PALEMBANG | lensanews.id
Jumat sore, 24 April 2026, Jalan Ki Kemas Umar, Kelurahan 19 Ilir, kembali menjadi saksi penegakan hukum narkotika. Unit 8 Satresnarkoba Polrestabes Palembang mengamankan MM (41), buruh harian lepas, atas kepemilikan 2,12 gram sabu yang terbagi dalam lima paket klip bening.
Penangkapan ini berawal dari laporan warga yang resah dengan aktivitas transaksi di kawasan Bukit Kecil. Setelah penyelidikan, petugas bergerak cepat. Barang bukti ditemukan tergeletak di lantai, tak jauh dari posisi MM saat diamankan.
Dalam pemeriksaan, MM mengakui barang haram tersebut miliknya dan akan diedarkan kembali. Hasil tes urine turut mengonfirmasi bahwa ia bukan hanya pengedar, melainkan juga pengguna.
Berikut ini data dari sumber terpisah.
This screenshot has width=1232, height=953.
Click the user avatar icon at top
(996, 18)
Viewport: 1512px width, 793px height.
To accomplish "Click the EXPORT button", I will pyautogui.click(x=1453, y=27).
Sebuah potret klasik: korban yang dipaksa menjadi pelaku.
MM dijerat Pasal 114 Ayat (1) UU No. 35 Tahun 2009 tentang Narkotika. Ancaman hukuman menantinya, sementara penyidik kini mengembangkan kasus untuk menelusuri jaringan di atasnya.
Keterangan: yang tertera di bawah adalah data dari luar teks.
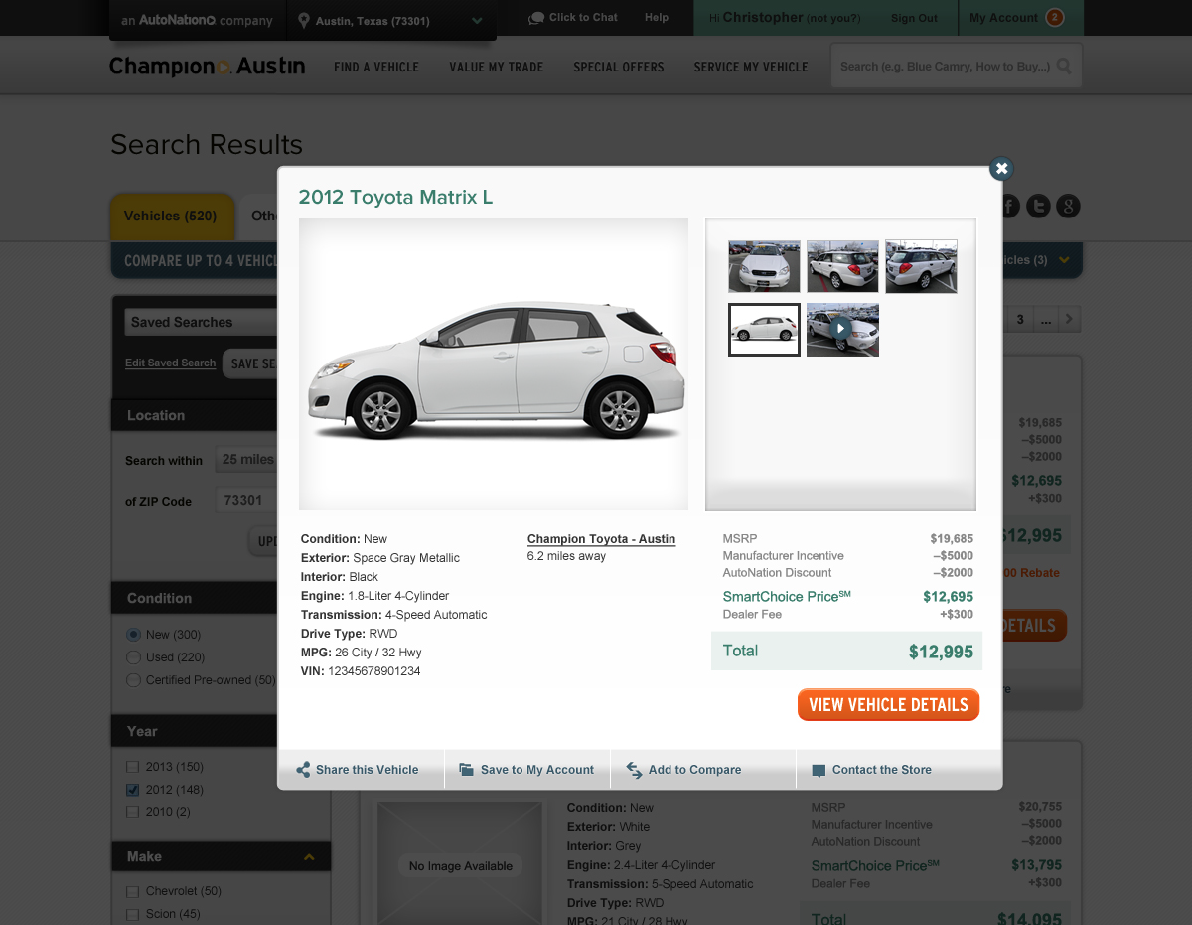The height and width of the screenshot is (925, 1192).
Task: Enable the Chevrolet make filter
Action: 132,891
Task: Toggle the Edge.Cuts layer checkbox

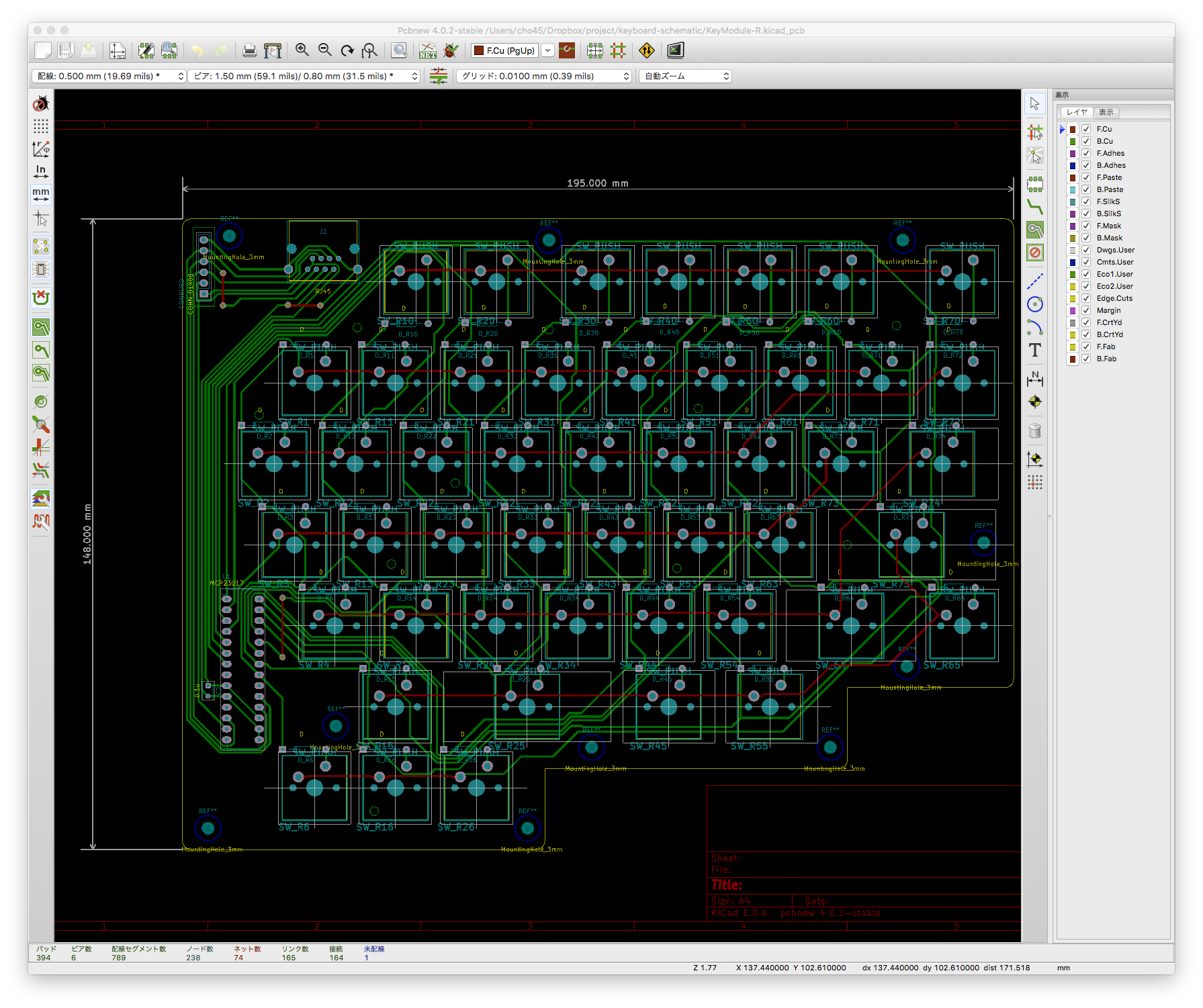Action: [1085, 298]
Kapolrestabes Palembang Kombes Pol Sonny Mahar Budi Adityawan, S.I.K., M.H. menegaskan, pengungkapan ini adalah bukti bahwa tidak ada wilayah yang luput dari pengawasan. “Barang bukti yang tergeletak di lantai menjadi bukti tak terbantahkan. Ini komitmen kami menjaga Palembang,” tegasnya.*
Senada, Kabid Humas Polda Sumsel Kombes Pol Nandang Mu’min Wijaya, S.I.K., M.H. menyatakan, penegakan hukum akan terus berjalan. “Setiap laporan masyarakat kami tindak lanjuti secara profesional. Partisipasi publik adalah kunci,” ujarnya.*
Penangkapan MM menorehkan satu catatan penting: perang melawan narkotika tak cukup berhenti pada penangkapan pengedar level bawah. Di balik 2,12 gram sabu itu, ada ironi sosial seorang buruh lepas yang terjerat lingkaran setan ekonomi dan adiksi. Menangkap MM adalah keharusan hukum. Menyentuh akar masalahnya adalah pekerjaan rumah bangsa.